▸ DOCUMENT
Showing posts with label movies. Show all posts
Showing posts with label movies. Show all posts

Wednesday, 6 November 2013

Tattoo Culture

OneLifeLiveItI sat down intended to write ‘half a mile’ but then I thought I better check my facts on Google Earth. The radius of the circle I drew was 86 metres. That’s 718 metres short of half a mile. 718 metres of being plain wrong.

The 86 metres is the distance between a succession of local shops that have opened in the past couple of years. Would it surprise you to know that in this small working class town, population not much more than 20,000 people, there are no fewer than five tattoo parlours, all contained within that circle drawn with an 86 metre radius? We don’t have that many doctors, dentists, or vets. We have no bookshops (Tesco’s bestsellers don’t count), no stationers, and now we no longer even have a further education college which was recently demolished along with three quarters of our library (now just one room mainly devoted to romantic thrillers). We used to have two bicycle shops but they both closed down as did our specialty sweet shop. We've had a succession of We once had a jewellers but that disappeared about five years ago. A long time ago we had a general hardware store where you could buy nails and wood but not any longer. Blockbusters closed this year, so there’s now no video store. We once had a cinema but that closed its doors back in the 1970s and was later destroyed by fire. Local rumours hint at arson. The cinema had stood derelict for a decade or more, some kind of preservation order on the old façade which was of historical significance stopping the site from being redeveloped into ‘luxury’ apartments. But like I said, that’s just local rumour.

▸ EXERCISE
From the post on tattoo culture, return the passage that begins at the words "Wednesday, 6 November" and stops after "being plain wrong.", copied word for word.

▸ MATERIAL
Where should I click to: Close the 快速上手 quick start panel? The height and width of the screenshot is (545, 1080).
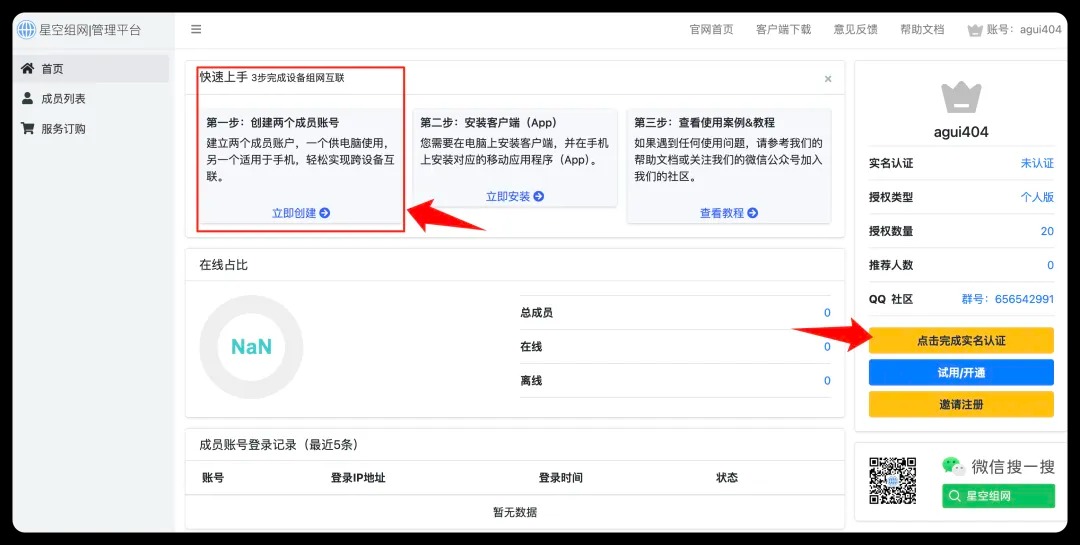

▸ COMPLETE OUTPUT
Wednesday, 6 November 2013

Tattoo Culture

OneLifeLiveItI sat down intended to write ‘half a mile’ but then I thought I better check my facts on Google Earth. The radius of the circle I drew was 86 metres. That’s 718 metres short of half a mile. 718 metres of being plain wrong.